I was born in a house in Coogee Bay Rd, a very small Maternity Hospital, Boonara, run by Nance Moran. I was the fourth child of Elizabeth and Edmund Murray, sister to Paul, Moya and Desmond. We lived in Arthur Street, in a house which holds for me the happiest of memories. All four children were baptised at OLSH, made our First Communion there, Moya and Desmond both had their Nuptial Masses there and years later Requiem Masses for each of my parents were held there celebrated by Paul who had become Father Campion Murray ofm.
All Murray children began their education at OLSH School. Memories of the many priests who worked in the parish come back including Fathers Power, Bourke, Dando, Sheedy, Drohan, Reid, and English. Sunday Masses were always crowded often with people standing at the back. On alternating Sundays, there were Masses for: Holy Angels (red cloaks), Children of Mary (blue cloaks), Sacred Heart Sodality (women), and Holy Name Sodality (men). The latter two may have worn some distinguishing badge but it obviously didn’t register with me.
One thing I do remember was the terrible shock we received one Sunday to find the beautiful Great Eastern Window covered with something that looked like grey cardboard. In fact the window had been removed as a war time security measure and taken to Douglas Park and returned towards the end of the war.
I went with several friends to Brigidine College for secondary education. We knew a little bit about it through taking part in the annual Corpus Christi procession when we walked around the garden paths all decorated with poinsettia flowers. Brigidine College seemed a huge place compared to the ‘under the church’ classrooms at Sacred Heart! I soon got used to things there and enjoyed my time with new subjects, new friends and new teachers. I knew the Brigidine Sisters from those who had taught at Sacred Heart and I was now old enough to appreciate their friendliness, kindness and general interest in our welfare. It made a deep impression on me.
Being at a school with boarders, many from the country and sharing a classroom with them was a new experience. These students often greatly missed their families and home environment. The College kept up a long tradition of being an important member of the Parish. We often seemed to be walking in long files down to the Church for Benediction or Mass often shared with Marcellin boys. If you were a member of a tennis or netball (then called basketball!) team, Saturdays were spent playing at other Catholic Schools, getting to know students from other schools - all part of a growing awareness of life stretching before us with big decisions to be made.
After leaving school we all went our separate ways. Many friendships formed have stood the test of time. I spent the first year after leaving school at home and by the end of it I had made up my mind that what I wanted was to enter the Brigidine Order. I was not particularly religious, but I was interested in teaching and I had some rather vague ideas about a life of service. I was really impressed by the motto of the Brigidines: Fortiter et Suaviter, Strength & Gentleness.

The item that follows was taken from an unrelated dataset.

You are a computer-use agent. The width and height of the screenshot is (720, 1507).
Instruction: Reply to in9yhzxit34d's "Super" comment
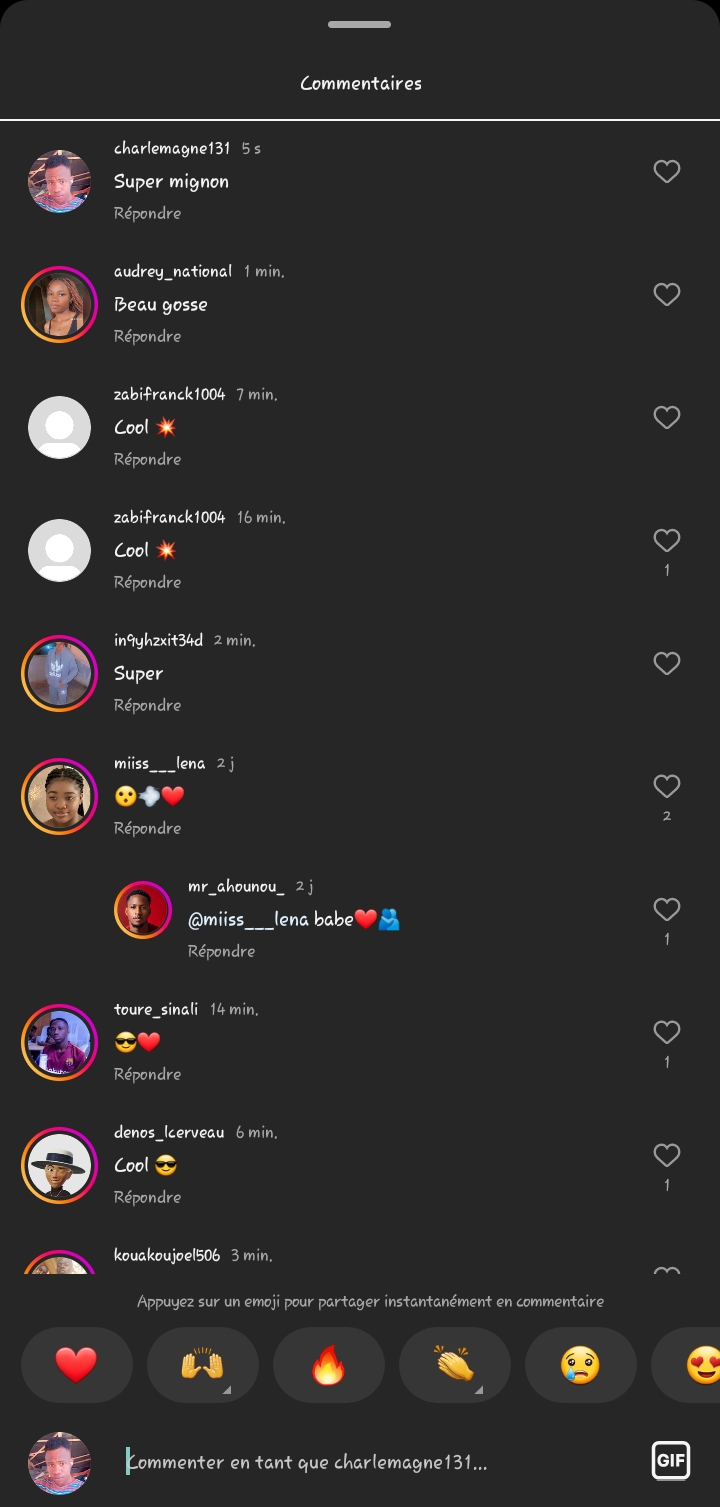(147, 705)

After some years of Novitiate, then run on very traditional and old-fashioned lines, I began a lifetime of study and teaching. I taught at various Brigidine schools: Indooroopilly and Scarborough in Qld, and Coonamble in country NSW where I had my first experience of teaching boys and girls together. Two schools where I taught for longer periods and which hold special memories for me were Brigidine College St Ives and Merici College Canberra staffed by Sisters from six different Religious Orders. I found the interaction with other Orders stimulating and enriching and I made many friends there. I was Principal at Brigidine St Ives for many years and it was a great experience to help guide the school through its developing years.
My life has come full circle and I am now living again in Randwick, in the street in which I was born! What a different world! We live now in a very challenging time of a church mired in scandal, in a world filled with displaced and suffering people and with the very future of our planet threatened. I feel gratitude for all the OLSH Parish has meant to me, my family and to so many people. I admire greatly its vibrant parish life which survives, adapts, and flourishes despite the many challenges in today’s world and in the Church itself.
With thanks to the editors of the OLSH Randwick parish bulletin.